Neither of them spoke for a few moments. Bosch guessed that she was thinking about the corollaries between this case and his mother's.

'So what we've got,' he finally said, 'is a murderer out there on the street and the guy who allowed him to go free is back behind his desk, the broken glass already replaced, business as usual. That's our system. I got mad about it and look what it got me. Stress leave and maybe the end of my

job.'

She cleared her throat before going into her appraisal of

the story.

'As you have set down the circumstances of what happened, it is quite easy to see your rage. But not the ultimate action you took. Have you ever heard the phrase, 'a mad minute?' '

Bosch shook his head.

'It's a way of describing a violent outburst that has its roots in several pressures on an individual.
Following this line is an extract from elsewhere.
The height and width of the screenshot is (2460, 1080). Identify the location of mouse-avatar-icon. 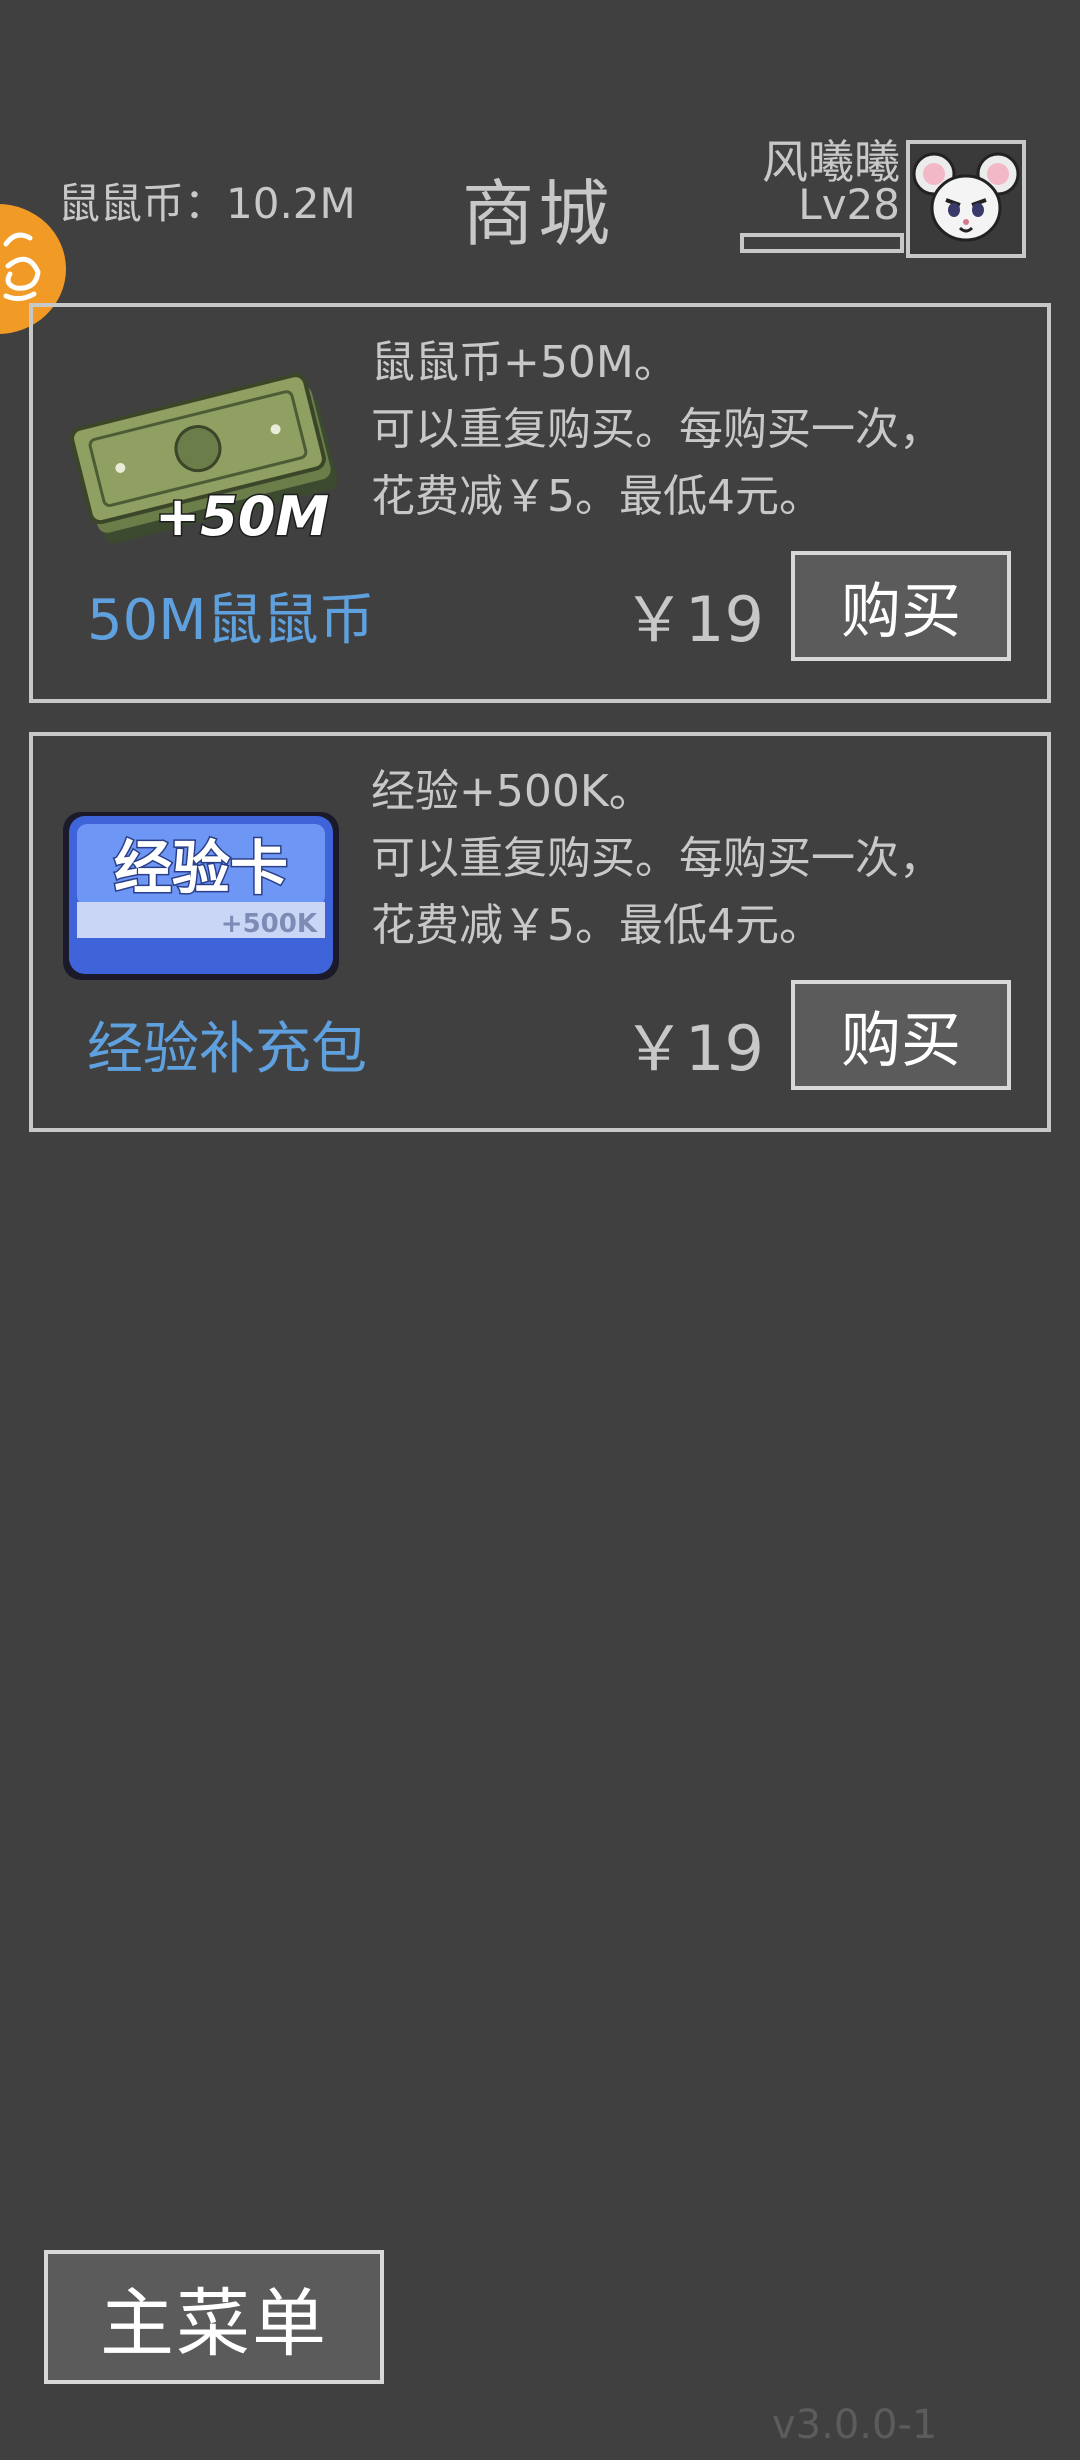
(966, 197).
It builds up and is released in a quick moment — usually violently, often against a target not wholly responsible for the pressure.'

'If you need me to say Pounds was an innocent victim, I'm not going to say it.'

'I don't need that. I just need you to look at this situation and how it could happen.'

'I don't know. Shit just happens.'

'When you physically attack someone, don't you feel that you lower yourself to the same level as the man who was set free?'

'Not by a long shot, Doctor. Let me tell you something, you can look at all parts of my life, you can throw in earthquakes, fires, floods, riots and even Vietnam, but when it came down to just me and Pounds in that glass room, none of that mattered. You can call it a mad minute or whatever you want. Sometimes, the moment is all that matters and in that moment I was doing the right thing. And if these sessions are designed to make me see I did something wrong, forget it. Irving buttonholed me the other day in the lobby and asked me to think about an apology. Fuck that. I did the right thing.'

She nodded, adjusted herself in her seat and looked more uncomfortable than she had through his long diatribe. Finally, she looked at her watch and he looked at his. His time was up.
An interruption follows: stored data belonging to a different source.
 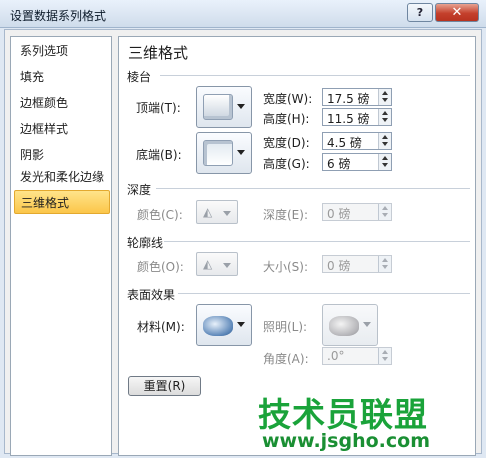 What do you see at coordinates (348, 99) in the screenshot?
I see `bevel-top-width-value: 17.5 磅` at bounding box center [348, 99].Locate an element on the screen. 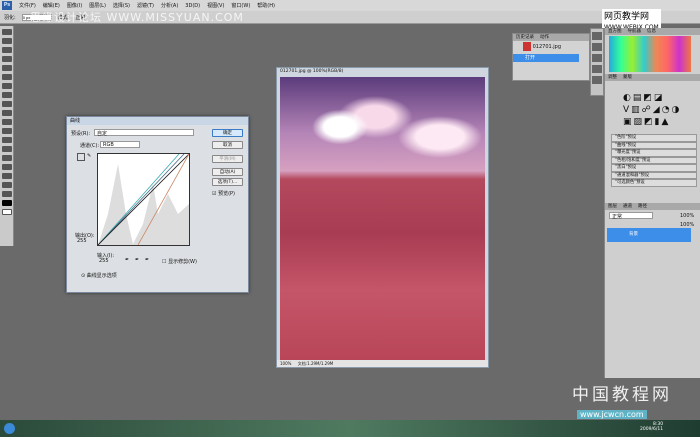 The image size is (700, 437). tab-navigator: 导航器 is located at coordinates (635, 32).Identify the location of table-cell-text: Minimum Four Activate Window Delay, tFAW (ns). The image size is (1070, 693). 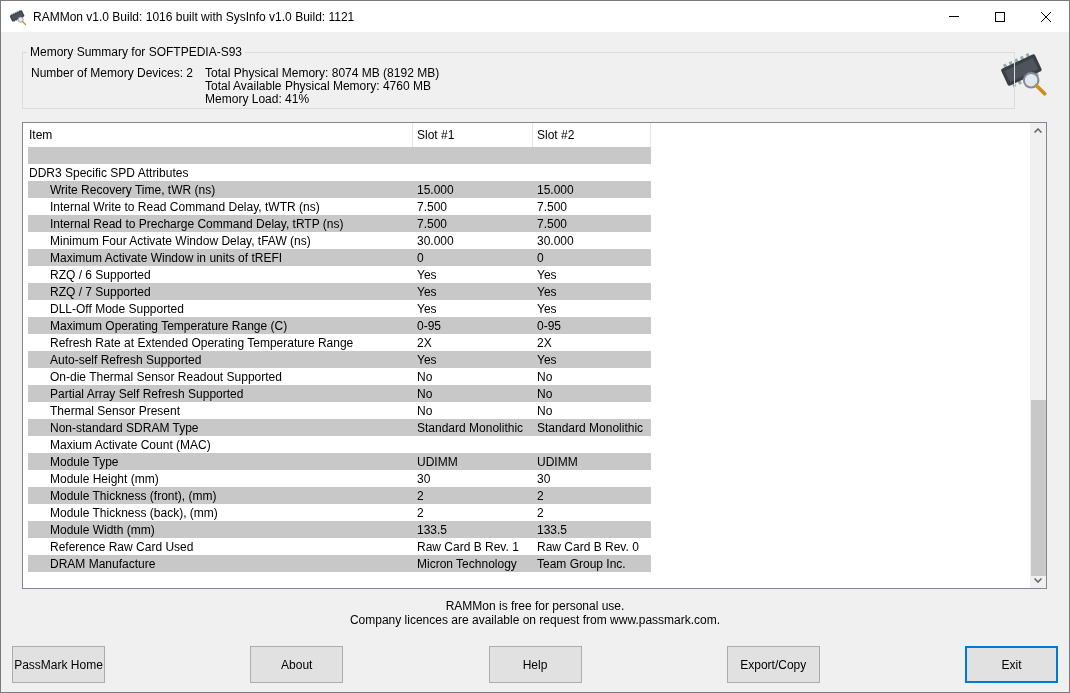
(180, 241).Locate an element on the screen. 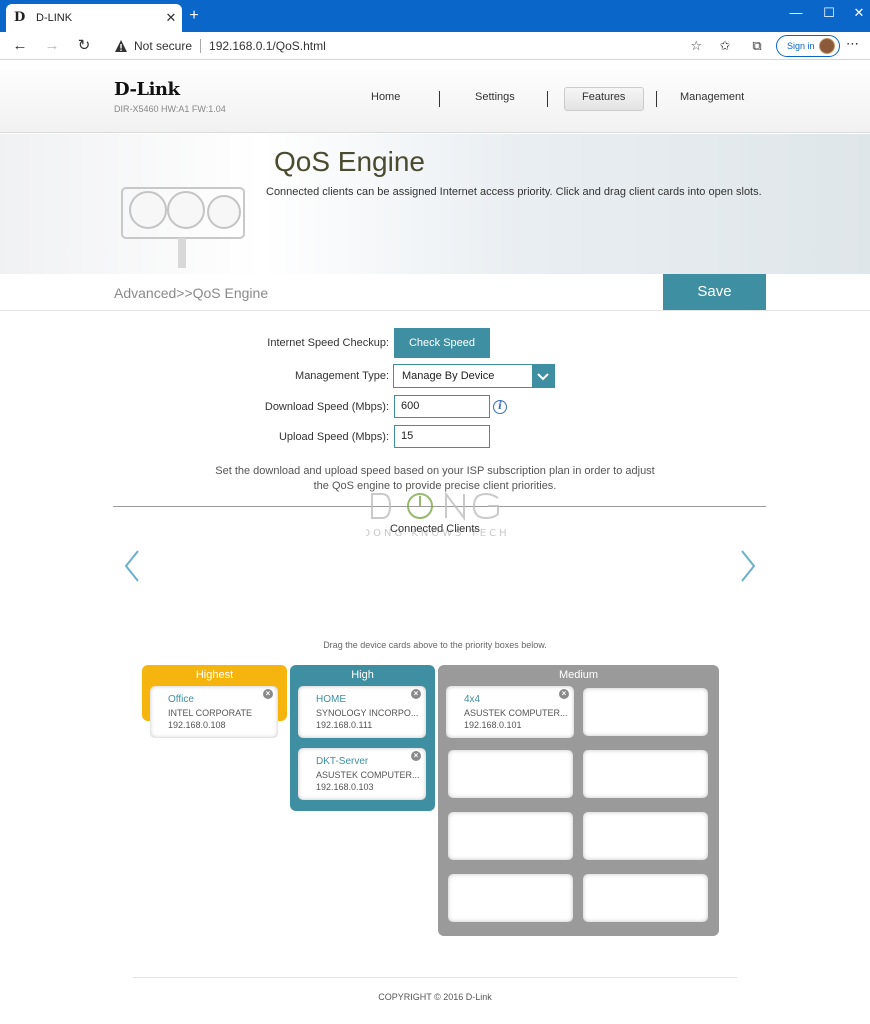 The image size is (870, 1024). client-card: HOME SYNOLOGY INCORPO... 192.168.0.111 × is located at coordinates (362, 712).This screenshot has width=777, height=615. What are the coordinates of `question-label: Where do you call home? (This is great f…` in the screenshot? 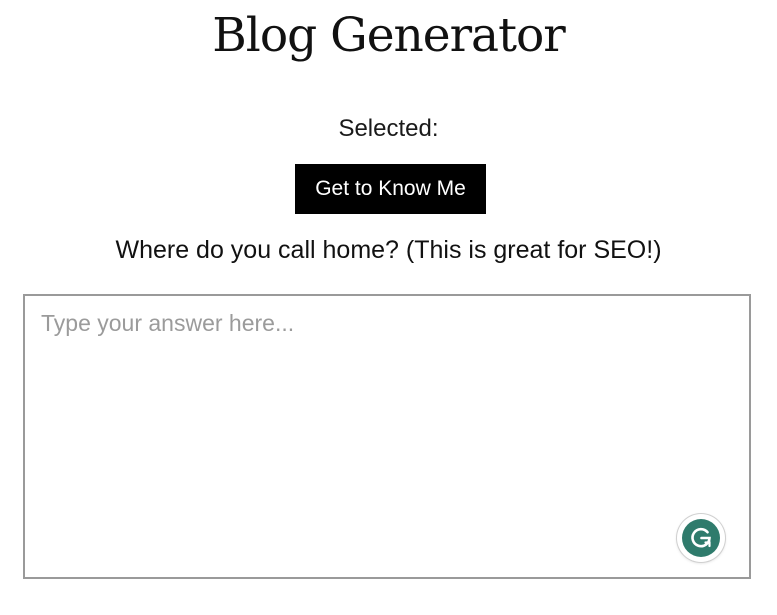 It's located at (388, 250).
'So,' he said, 'I guess I've set the cause of psychotherapy back a century, huh?'

'No, not at all. The more you know of a person and the more you know of a story, the more you understand how things happen. It's why I enjoy my job.'

'Same here.'

'Have you spoken to Lieutenant Pounds since the incident?'

'I saw him when I dropped off the keys to my car. He had it taken away. I went into his office and he practically got hysterical. He's a very small man and I think he knows it.'

'They usually do.'

Bosch leaned forward, ready to get up and leave, when he noticed the envelope she had pushed to the side of her desk.

'What about the photos?'

'I knew you'd bring that up one more time.'

She looked at the envelope and frowned.

'I need to think about it. On several levels. Can I keep them while you go to Florida? Or will you need them?'

'You can keep 'em.'

At four-forty in the morning California time the air carrier landed at Tampa International Airport. Bosch leaned bleary-eyed against a window in the coach cabin, watching the sun rising in the Florida sky for the first time. As the plane taxied, he took off his watch and moved the hands ahead three hours. He was tempted to check into the nearest motel for some real sleep but knew he didn't have the time. From the AAA map he had brought with him, it looked like it was at least a two-hour drive down to Venice.
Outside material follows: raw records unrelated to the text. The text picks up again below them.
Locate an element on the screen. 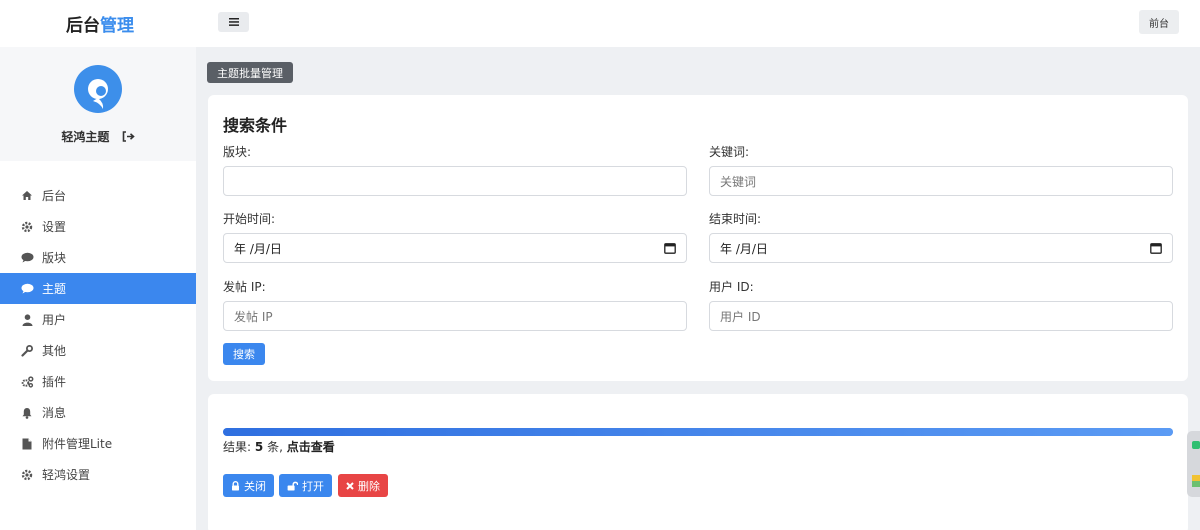 The height and width of the screenshot is (530, 1200). result-prefix: 结果: is located at coordinates (238, 447).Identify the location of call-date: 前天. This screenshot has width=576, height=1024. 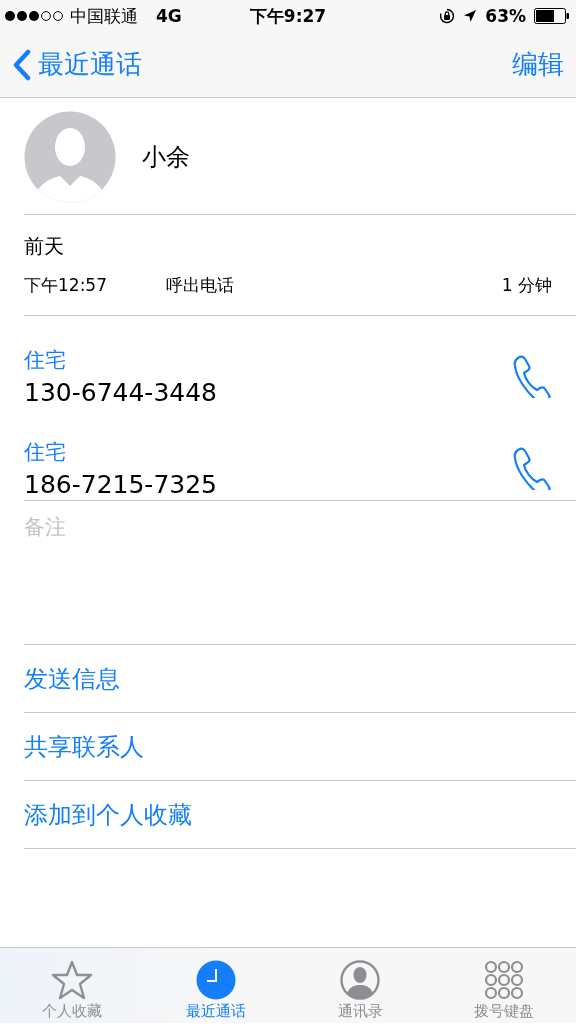
(44, 246).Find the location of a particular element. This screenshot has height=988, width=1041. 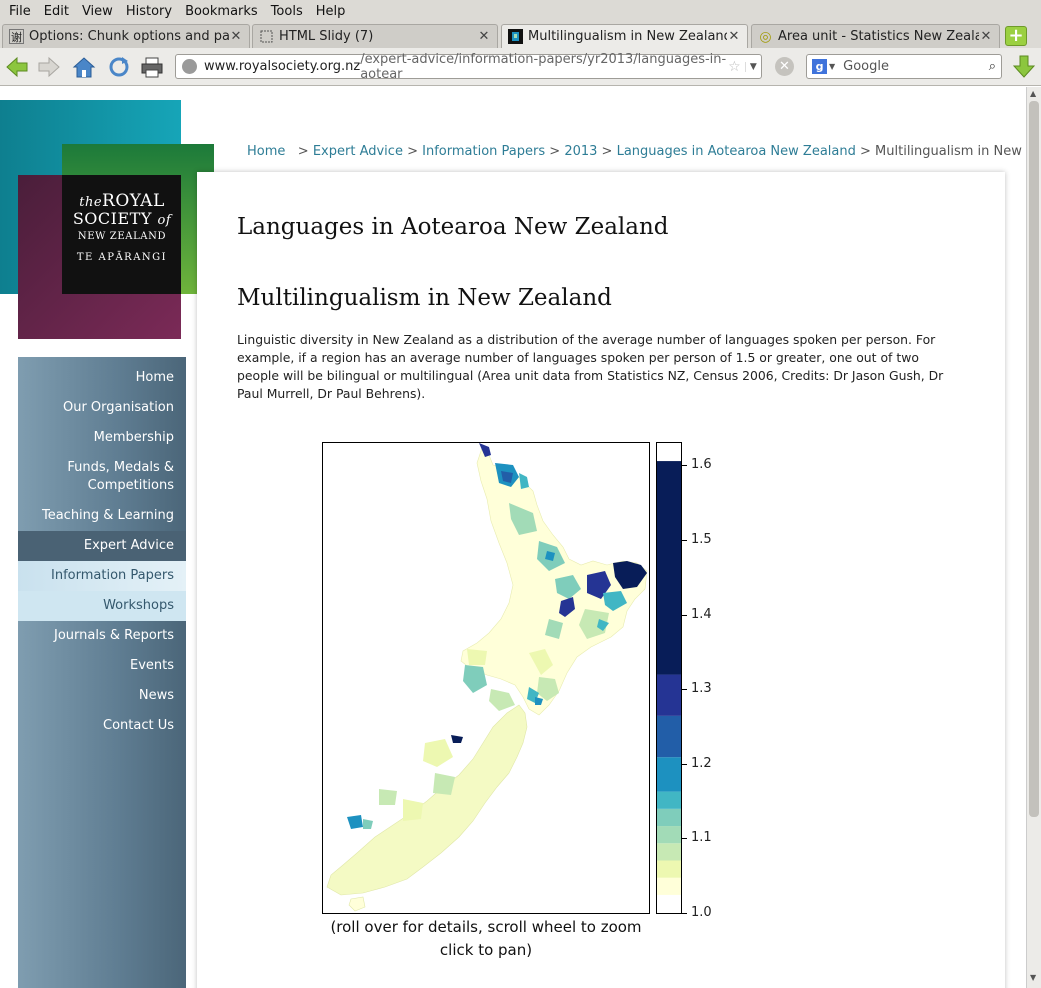

page-title: Languages in Aotearoa New Zealand is located at coordinates (453, 227).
'It's nice to see a blue sky.'

It was the woman next to him in the aisle seat. She was leaning over toward him, looking out the window herself. She was in her mid-forties with prematurely gray hair. It was almost white. They had talked a bit in the early part of the flight and Bosch knew she was heading back to Florida rather than visiting as he was. She had given LA five years but had had enough. She was going home. Bosch didn't ask who or what she was coming home to, but had wondered if her hair was white when she had first landed in LA five years before.

'Yeah,' he replied. 'These night flights take forever.'

'No, I meant the smog. There is none.'

Bosch looked at her and then out the window, studying the sky.